When it comes to tax cuts, Dan Rather doesn't bother telling viewers why conservatives back them, but he eagerly relays President Clinton's liberal spin that any tax cut will be a "giveaway" to the rich.

     The latest example occurred Thursday night as Rather announced, in full: "President Clinton's veto of legislation that would have repealed the inheritance tax will stand. House Republicans failed today to get the two-thirds majority vote to override the veto. President Clinton called the measure a tax giveaway that would overwhelmingly mostly benefit the rich."
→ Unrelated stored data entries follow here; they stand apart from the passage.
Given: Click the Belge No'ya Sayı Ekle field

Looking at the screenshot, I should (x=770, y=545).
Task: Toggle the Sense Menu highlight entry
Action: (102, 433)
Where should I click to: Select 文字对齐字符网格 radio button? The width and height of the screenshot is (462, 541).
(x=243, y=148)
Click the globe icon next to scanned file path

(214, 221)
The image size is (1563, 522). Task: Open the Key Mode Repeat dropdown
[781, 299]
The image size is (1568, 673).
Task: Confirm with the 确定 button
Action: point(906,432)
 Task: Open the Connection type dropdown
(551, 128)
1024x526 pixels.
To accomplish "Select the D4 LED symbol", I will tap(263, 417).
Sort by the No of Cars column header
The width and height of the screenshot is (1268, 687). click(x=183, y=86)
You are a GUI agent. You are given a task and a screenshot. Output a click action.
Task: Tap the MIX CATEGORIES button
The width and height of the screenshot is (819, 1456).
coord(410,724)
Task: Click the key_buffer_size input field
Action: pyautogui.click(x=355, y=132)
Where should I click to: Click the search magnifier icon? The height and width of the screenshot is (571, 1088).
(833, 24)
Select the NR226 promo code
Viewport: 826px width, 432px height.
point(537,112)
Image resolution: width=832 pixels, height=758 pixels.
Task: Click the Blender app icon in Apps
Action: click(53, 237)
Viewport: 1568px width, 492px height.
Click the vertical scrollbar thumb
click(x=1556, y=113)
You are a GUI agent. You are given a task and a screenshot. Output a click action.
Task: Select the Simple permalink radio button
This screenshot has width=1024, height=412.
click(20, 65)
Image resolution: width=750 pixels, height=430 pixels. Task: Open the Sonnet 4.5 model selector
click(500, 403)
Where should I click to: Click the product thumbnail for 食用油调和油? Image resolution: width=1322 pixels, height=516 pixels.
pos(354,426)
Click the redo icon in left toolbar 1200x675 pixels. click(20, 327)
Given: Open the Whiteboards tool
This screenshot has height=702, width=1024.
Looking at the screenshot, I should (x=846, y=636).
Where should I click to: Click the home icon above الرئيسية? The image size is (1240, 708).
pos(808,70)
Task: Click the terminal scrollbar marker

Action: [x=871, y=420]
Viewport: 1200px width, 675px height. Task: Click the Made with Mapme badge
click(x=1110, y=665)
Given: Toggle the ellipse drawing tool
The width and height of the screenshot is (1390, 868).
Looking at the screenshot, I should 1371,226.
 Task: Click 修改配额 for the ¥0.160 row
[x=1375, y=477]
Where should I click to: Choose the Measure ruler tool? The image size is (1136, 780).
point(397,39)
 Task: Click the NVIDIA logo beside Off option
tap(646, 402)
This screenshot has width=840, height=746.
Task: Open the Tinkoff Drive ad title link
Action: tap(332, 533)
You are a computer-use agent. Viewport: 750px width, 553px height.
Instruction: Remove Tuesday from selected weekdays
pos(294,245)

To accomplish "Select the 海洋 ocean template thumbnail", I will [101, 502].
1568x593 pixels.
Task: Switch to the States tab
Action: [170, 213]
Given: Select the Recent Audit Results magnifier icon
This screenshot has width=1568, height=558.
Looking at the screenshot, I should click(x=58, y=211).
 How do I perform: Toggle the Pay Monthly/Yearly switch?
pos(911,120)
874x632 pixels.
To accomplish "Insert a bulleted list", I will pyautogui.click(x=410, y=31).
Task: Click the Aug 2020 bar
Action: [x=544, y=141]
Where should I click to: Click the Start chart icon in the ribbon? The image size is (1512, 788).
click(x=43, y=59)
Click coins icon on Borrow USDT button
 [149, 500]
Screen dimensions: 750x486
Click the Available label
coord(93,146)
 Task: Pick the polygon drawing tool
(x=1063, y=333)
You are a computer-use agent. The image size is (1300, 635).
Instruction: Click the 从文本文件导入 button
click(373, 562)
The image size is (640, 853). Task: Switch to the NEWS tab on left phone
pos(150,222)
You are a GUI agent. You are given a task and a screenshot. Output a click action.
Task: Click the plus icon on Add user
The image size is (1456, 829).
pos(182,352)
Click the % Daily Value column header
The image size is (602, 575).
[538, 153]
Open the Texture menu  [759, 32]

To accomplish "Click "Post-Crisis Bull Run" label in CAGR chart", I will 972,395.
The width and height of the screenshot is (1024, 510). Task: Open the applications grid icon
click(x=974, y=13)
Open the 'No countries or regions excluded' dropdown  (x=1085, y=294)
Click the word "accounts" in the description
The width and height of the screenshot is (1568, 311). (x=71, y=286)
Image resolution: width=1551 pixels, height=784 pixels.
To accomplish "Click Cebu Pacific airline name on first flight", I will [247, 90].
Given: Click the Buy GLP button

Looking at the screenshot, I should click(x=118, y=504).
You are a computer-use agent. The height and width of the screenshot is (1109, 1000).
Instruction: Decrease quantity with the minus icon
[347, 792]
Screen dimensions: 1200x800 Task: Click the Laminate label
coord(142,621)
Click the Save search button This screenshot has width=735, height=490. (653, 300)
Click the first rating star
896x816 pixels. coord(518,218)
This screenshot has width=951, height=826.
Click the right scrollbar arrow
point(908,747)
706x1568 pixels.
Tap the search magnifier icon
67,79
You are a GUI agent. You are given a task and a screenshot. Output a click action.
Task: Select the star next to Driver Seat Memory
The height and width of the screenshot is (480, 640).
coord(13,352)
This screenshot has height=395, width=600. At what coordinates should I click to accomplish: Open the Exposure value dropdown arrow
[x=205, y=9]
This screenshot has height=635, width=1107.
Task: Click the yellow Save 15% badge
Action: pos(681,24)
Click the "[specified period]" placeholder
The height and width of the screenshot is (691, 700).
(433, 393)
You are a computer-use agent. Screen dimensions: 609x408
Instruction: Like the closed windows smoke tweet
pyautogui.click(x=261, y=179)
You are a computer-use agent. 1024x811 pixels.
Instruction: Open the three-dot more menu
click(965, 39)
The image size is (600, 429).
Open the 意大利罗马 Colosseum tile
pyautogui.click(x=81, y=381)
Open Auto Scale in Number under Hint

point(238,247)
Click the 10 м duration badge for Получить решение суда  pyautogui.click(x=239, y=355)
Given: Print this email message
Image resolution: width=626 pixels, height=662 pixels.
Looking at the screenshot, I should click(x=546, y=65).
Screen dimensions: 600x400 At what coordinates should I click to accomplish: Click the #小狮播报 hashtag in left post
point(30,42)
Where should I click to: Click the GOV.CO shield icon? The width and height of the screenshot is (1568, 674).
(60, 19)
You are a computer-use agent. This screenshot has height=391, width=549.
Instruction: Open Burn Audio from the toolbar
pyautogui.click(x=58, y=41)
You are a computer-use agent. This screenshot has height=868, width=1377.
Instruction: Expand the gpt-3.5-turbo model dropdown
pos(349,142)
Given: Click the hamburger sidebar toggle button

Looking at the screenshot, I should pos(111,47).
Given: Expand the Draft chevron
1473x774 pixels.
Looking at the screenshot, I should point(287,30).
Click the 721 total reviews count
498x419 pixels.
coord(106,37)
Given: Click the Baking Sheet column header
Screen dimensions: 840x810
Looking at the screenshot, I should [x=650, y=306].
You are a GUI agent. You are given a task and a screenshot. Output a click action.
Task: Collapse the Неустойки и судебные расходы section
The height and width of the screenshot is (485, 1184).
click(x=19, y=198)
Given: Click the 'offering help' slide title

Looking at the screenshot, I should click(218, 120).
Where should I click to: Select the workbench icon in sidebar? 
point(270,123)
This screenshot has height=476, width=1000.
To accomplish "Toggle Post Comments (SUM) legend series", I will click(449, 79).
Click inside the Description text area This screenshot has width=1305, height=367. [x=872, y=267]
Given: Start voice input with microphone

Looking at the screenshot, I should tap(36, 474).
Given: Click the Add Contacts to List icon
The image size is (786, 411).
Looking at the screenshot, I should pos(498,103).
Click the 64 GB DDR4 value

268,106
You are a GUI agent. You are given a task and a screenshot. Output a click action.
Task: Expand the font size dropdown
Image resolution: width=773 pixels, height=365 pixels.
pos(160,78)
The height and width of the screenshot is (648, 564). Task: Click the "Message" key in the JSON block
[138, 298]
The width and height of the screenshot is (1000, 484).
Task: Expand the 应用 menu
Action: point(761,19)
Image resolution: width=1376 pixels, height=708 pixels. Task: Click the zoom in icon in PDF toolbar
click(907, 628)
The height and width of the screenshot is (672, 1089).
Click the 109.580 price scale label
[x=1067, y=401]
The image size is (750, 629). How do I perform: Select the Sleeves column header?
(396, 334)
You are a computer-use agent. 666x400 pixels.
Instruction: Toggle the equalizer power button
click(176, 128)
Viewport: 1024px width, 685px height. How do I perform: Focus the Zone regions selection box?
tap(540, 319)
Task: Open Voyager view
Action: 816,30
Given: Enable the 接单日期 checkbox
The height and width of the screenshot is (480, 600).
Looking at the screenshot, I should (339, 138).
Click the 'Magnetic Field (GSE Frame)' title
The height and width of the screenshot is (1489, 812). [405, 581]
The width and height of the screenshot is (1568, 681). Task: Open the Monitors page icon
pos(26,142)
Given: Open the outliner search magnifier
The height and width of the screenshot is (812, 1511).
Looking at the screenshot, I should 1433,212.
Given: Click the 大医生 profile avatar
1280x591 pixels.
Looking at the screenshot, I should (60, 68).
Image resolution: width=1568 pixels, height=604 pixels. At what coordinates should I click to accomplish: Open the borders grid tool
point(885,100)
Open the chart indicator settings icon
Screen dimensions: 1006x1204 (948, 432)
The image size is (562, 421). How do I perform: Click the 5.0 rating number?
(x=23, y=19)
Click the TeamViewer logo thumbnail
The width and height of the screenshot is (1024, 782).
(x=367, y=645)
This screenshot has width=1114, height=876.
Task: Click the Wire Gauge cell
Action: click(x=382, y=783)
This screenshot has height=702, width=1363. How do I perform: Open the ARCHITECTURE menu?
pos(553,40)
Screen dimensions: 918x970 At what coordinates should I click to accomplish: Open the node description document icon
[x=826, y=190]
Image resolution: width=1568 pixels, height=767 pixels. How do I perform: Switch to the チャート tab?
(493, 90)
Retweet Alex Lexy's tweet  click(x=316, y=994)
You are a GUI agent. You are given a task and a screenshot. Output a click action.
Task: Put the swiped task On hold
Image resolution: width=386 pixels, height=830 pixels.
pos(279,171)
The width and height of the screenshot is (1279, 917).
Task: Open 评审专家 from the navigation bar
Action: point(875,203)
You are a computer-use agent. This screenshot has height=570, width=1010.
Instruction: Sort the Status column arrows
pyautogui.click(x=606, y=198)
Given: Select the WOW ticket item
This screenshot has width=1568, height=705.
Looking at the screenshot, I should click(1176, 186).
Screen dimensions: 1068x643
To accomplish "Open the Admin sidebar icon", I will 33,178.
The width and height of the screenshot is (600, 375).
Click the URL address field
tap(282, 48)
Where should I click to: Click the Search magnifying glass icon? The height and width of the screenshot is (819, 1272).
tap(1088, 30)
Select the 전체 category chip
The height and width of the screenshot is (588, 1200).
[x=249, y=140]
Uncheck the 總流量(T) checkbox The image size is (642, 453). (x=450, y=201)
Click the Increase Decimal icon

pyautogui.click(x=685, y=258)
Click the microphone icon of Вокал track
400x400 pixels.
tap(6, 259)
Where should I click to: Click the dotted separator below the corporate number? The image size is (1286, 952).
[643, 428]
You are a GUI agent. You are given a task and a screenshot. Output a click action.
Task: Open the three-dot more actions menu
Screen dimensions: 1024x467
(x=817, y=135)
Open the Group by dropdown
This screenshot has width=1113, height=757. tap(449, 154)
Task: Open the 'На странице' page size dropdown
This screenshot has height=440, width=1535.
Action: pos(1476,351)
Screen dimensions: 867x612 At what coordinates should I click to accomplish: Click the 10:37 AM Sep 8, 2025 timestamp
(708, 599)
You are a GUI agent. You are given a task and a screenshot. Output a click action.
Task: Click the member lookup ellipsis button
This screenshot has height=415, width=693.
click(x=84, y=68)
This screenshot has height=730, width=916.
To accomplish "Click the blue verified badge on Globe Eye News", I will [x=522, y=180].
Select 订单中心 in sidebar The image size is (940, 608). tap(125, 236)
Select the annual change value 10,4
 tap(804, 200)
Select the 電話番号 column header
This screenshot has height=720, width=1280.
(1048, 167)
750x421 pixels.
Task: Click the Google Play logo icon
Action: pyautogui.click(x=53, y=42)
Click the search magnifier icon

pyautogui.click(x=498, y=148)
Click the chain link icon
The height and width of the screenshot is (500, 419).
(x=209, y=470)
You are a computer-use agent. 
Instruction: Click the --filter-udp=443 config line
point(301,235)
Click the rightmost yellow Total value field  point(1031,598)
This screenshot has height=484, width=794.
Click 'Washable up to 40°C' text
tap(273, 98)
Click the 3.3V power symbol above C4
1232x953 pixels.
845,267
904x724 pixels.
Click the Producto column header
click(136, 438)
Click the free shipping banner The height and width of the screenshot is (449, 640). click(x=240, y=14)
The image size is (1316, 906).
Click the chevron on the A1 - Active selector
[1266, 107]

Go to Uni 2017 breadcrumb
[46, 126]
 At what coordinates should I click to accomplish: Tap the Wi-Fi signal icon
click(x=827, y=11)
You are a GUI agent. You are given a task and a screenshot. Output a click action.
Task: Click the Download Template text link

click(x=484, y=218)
     This one-sided reporting on tax cuts fits a pattern espoused by Rather. Back on July 27 he asserted: "On another tax dollar front, the Republican-controlled House voted tonight to reduce taxes for some Social Security recipients who earn more than $34,000 a year. This is the latest election year measure President Clinton says he'll veto because the President says it benefits the well-to-do the most, will cost $100 billion, and is, Mr. Clinton says, 'outside the mainstream of what Americans want.'"

4

More blaming the Firestone tread separation problem on what Ronald Reagan supposedly did 18 or so years ago. As detailed in the September 7 CyberAlert, ABC highlighted the liberal spin Wednesday night. CBS News and a Washington Bureau Chief have now also given publicity to the blame-shifting.

     (Wednesday night ABC's John Martin recalled how tough rules were issued in the late 1970s by the National Highway Traffic Safety Administration (NHTSA), but "then came the Reagan administration" and the NHTSA "budget was cut 49 percent." For more on ABC's piece, go to:
(http://archive.mrc.org/cyberalerts/2000/cyb20000907.asp#4)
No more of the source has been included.